No, not like “distracted driving” reckless. Reckless like living free of fear. Reckless like living—as the saying goes—with reckless abandon.
The problem is, more often than not, I’m full of reck.
I know this because I run. Running is a revelatory sport. Painfully revelatory. I am convinced running is the most profound and perceptive recreational activity there is. The miles strip away affectation and social veneers. You can’t be a poser when you run. You can’t fake anything at mile twenty. Running is a war of attrition that exhausts artificial resources and exposes what lies beneath.
And for me, what lay beneath was fear.
I never knew how much fear I harbored until I started running. I’d step onto the track only to be overcome with dread that I wouldn’t be able to complete the intervals. I’d toe the start line of races convinced that every other girl there was fitter and faster than I was. I’d take the first steps of a tempo run terrified by how badly it was going to hurt. I’d wait in the start corral of a marathon weighted down by anxiety that I wouldn’t PR, that I wasn’t up to the task before me, that I would let myself down, that I would fail.
It disguised itself as humility. It disguised itself as honesty. It disguised itself as realism, as modesty, as practicality. As something good. It disguised itself as all sorts of things except for what it really was.
Fear. Plain and simple.
The thing is, our lives our not compartmentalized. I realized that if I was holding back in running because I was afraid, I was inevitably holding back in other areas of my life for the same reason. Where else was I selling myself short because I was scared of the pain? Where else was I surrendering because I was comparing myself to others? Where else was I missing out because I felt inferior to the task? Where else was I letting fear rob me of life—of my life?
Running provides us with an invaluable sphere in which we can discover our fears and overcome them. It gives us a tangible forum in which we can push our limits and test how we handle fatigue, pain, discomfort, setbacks, monotony, inconvenience, defeat. Running concentrates the entire gamut of human emotion into mere hours. Running lets us succeed. Running lets us fail. And, ironically, without the latter, the former is impossible.
Far from fearing failure, we should be grateful for it. John Keats, who was basically the Steve Prefontaine of the literary world, said that he was never afraid of failure, for he would sooner fail than not be among the best. Thomas Edison was quoted as saying he failed his way to success. And Teddy Roosevelt famously declared that he would rather come up short time and time again, that he would rather fail while daring greatly, than be with the “cold and timid souls who neither know victory nor defeat.”

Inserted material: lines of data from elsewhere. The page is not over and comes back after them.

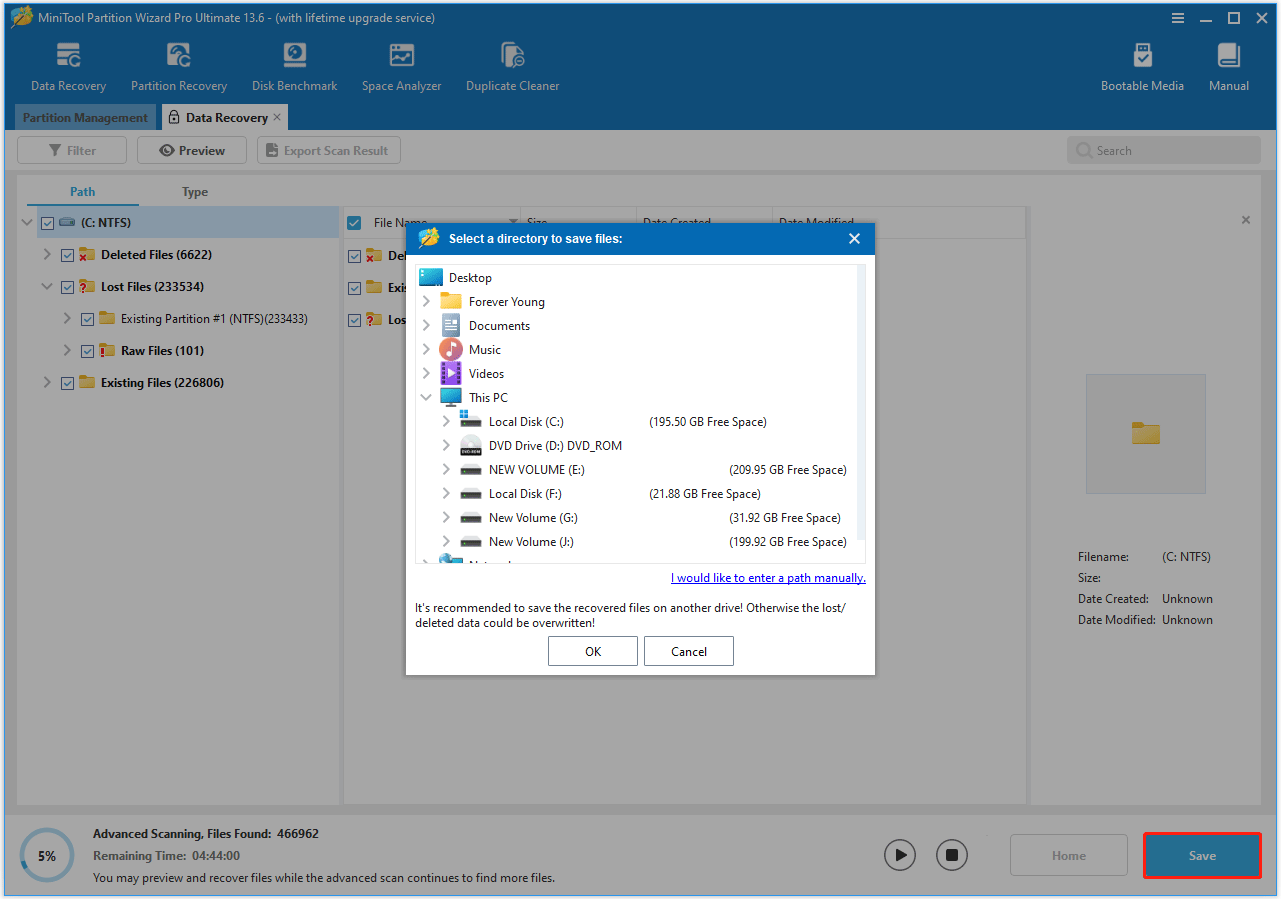Viewport: 1281px width, 899px height.
Task: Toggle the File Name column checkbox
Action: coord(354,223)
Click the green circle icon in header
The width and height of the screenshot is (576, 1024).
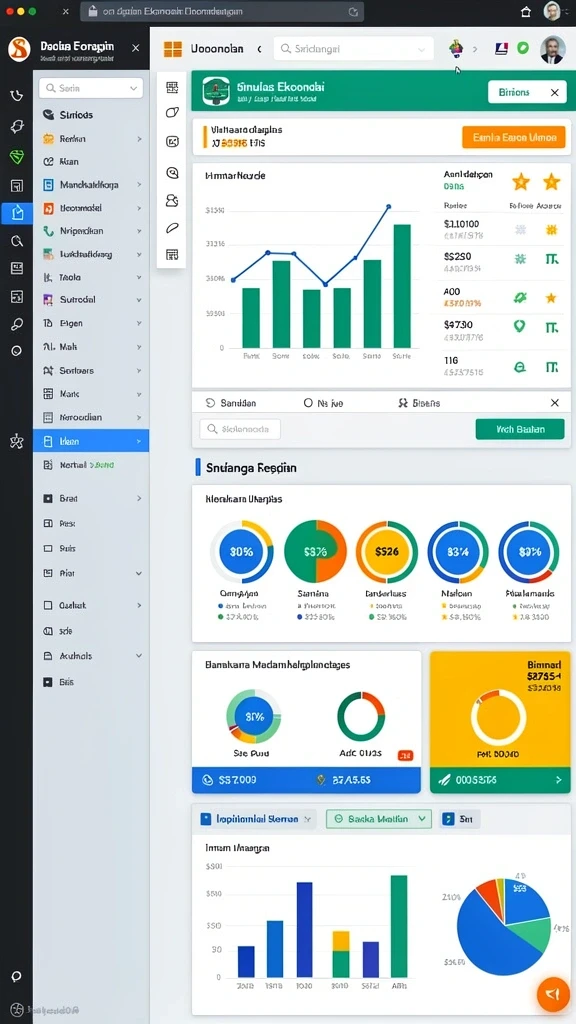522,48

It is a strange paradox, but in some ways, running to win and running to fail are one and the same. The first is our goal; the second comes with the territory. Both are impossible when we give in to fear. After all, running to avoid failure only guarantees mediocrity.
No hurt is wasted. No failure is in vain. No blown race or disastrous workout is for naught. As the great Victor Hugo wrote, acts of daring light the pages of history and the soul of man, and we dismay calamity simply by not being afraid of it.
As runners, we can claim our acts of daring on a daily basis. It may be a PR, a marathon, a first 5K, a tempo run, a trail race, or repeats on that hill that’s been mocking us for two years. Whatever your act of daring is, claim it, for while fear exists only in the mind, your victories are not limited to the miles.
So fear not, noble runners, and run daringly. Run to win. Run to fail. And always run with reckless abandon.